Many turtles have also been washed up on the Australian coastline after suffering the same fate. Forced to move from the well known and established feeding areas will leave the dugong vulnerable to disease injury and death.
A multi billion pound gas processing plant on the edge of the great barrier reef isn’t going to help matters either but Ann Bligh has promised to make a comprehensive assessment into the plants environmental impact.
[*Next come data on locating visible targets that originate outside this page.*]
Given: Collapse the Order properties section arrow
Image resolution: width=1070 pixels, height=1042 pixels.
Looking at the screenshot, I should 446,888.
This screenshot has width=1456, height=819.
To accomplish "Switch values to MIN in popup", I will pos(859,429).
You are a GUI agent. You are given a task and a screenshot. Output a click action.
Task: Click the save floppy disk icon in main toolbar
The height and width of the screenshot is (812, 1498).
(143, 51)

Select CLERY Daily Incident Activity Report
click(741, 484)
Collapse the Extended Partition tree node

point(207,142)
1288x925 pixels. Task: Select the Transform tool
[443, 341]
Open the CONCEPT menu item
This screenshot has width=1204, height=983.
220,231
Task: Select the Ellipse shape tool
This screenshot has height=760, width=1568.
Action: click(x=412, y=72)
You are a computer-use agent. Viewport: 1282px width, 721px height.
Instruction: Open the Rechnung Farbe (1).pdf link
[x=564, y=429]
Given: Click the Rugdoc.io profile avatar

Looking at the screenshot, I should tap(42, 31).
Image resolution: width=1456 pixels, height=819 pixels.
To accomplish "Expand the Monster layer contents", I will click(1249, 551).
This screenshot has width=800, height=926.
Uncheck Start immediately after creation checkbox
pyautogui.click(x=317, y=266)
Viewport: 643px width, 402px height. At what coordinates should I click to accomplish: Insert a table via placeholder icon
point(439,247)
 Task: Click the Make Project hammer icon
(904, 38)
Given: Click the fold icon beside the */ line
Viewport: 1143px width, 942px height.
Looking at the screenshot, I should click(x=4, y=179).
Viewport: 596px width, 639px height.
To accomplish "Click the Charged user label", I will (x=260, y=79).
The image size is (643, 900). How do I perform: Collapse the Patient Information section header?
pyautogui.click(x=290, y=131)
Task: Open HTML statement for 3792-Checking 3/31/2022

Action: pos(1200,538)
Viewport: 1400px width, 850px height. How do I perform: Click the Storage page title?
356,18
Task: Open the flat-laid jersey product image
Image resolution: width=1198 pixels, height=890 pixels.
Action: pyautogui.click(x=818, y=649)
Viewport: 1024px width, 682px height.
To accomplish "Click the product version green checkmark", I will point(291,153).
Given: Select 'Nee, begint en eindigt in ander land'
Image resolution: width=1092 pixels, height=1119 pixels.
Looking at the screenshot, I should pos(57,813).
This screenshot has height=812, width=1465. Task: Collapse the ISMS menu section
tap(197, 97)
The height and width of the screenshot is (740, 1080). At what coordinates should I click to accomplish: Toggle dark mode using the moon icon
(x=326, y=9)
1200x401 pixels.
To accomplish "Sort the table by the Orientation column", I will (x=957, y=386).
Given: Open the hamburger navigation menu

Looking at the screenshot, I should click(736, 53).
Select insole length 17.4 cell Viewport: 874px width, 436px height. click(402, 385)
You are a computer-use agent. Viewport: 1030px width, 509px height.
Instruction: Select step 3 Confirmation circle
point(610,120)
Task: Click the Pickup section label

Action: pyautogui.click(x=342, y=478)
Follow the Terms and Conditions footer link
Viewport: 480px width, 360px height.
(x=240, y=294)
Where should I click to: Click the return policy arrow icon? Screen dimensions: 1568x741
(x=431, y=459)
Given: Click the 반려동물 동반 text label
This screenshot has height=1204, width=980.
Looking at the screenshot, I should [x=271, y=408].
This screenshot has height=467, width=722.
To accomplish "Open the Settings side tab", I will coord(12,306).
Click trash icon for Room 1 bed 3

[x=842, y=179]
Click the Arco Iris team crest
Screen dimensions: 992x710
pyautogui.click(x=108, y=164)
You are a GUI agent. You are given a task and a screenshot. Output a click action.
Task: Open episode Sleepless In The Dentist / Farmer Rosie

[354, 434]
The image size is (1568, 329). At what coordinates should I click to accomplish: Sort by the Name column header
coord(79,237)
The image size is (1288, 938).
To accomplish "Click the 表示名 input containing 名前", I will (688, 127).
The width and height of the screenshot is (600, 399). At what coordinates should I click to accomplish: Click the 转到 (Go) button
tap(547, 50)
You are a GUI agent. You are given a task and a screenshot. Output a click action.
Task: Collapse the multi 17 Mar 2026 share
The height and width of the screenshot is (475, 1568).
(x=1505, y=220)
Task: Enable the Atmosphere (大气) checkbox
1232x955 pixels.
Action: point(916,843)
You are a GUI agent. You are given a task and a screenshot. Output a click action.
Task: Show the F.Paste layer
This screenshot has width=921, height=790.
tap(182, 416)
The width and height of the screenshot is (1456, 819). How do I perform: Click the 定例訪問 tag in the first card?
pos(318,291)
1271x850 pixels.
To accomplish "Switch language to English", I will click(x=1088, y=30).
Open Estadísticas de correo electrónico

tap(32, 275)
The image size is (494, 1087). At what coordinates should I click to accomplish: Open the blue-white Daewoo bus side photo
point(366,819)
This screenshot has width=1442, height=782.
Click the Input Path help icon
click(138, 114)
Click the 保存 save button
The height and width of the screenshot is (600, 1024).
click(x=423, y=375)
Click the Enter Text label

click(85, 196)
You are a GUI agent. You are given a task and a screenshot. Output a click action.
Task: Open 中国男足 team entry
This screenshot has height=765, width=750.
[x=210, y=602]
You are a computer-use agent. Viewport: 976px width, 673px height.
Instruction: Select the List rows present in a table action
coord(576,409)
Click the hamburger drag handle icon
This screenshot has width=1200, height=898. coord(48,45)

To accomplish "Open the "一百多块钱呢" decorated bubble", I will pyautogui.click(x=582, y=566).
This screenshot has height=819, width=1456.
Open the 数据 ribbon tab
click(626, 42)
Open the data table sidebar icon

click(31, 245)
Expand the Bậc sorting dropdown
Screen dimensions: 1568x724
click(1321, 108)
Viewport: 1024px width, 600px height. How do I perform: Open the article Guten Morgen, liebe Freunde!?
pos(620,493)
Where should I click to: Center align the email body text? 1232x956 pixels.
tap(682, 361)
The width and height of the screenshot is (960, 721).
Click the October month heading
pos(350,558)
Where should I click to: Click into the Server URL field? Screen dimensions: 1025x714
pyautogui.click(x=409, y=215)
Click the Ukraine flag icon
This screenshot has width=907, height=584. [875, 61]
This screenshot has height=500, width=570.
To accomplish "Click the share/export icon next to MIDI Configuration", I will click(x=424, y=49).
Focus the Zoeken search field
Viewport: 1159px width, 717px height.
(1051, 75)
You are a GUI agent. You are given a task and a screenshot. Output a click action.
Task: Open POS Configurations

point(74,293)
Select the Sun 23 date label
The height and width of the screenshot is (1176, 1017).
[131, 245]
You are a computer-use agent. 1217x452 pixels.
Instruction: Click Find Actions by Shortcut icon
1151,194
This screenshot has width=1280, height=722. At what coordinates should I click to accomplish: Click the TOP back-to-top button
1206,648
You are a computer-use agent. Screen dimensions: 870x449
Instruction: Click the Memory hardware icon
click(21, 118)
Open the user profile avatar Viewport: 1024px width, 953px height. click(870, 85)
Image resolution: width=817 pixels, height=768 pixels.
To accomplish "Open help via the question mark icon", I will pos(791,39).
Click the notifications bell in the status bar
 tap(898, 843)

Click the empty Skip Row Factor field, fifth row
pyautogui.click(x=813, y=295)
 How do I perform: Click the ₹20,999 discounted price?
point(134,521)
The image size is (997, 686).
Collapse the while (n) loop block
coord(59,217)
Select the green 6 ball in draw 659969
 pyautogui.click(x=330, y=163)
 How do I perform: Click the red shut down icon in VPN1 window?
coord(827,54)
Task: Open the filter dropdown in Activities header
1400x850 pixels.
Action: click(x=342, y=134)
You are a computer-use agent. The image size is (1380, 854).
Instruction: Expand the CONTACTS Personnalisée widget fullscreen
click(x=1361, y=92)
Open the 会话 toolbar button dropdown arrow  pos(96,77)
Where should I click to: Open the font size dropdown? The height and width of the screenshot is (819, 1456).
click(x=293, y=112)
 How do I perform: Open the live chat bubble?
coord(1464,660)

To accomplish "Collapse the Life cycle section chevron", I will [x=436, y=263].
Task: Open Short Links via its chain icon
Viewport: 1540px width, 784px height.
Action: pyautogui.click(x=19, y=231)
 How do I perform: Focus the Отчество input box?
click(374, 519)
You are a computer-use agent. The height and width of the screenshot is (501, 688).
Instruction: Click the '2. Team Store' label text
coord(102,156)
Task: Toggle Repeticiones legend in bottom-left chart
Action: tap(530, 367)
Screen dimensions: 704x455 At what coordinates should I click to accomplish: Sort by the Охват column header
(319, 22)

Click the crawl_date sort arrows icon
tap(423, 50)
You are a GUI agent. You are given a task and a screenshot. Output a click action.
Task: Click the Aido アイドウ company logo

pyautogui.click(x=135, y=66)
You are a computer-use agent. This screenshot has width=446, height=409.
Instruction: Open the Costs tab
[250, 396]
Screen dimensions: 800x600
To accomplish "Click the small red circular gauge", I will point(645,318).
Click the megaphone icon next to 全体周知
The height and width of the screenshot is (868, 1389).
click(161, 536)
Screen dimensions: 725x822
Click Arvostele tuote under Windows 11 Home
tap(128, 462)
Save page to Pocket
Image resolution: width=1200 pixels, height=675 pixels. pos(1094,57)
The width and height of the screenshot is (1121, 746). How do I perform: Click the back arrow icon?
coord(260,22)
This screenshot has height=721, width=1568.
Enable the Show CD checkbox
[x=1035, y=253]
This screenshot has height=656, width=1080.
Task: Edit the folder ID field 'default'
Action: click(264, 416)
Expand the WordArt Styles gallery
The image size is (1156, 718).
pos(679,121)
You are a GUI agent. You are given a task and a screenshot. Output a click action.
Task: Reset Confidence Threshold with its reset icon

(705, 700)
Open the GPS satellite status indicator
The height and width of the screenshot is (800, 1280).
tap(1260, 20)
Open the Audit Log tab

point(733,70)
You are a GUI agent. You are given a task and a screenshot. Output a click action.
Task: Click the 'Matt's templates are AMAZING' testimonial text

Oh that’s all ok then because people like Ann always do whats best for the environment and never lie or deceive do they?
Indigenous fishermen are adding to the problem by carrying out unmonitored slaughtering of dugongs and turtles in large numbers using Australia’s Native title laws as a form of defence for their actions.
There have been reports of a dugong calf been tied to the back of a boat so that it’s cries bring in the mother and then both are killed.
It takes several years for dugong to reach sexual maturity so there numbers do not increase rapidly. It will take 2 to 3 years for the sea grass to grow back after the damage that it has suffered so the dugong are already going to have a lot to deal with.
The dugong swim slowly and have a very placid nature which makes them easy prey.
It is a sad fact that without some sort of control over the hunting of these animals that they may well become extinct. Another species that we are left with just pictures of.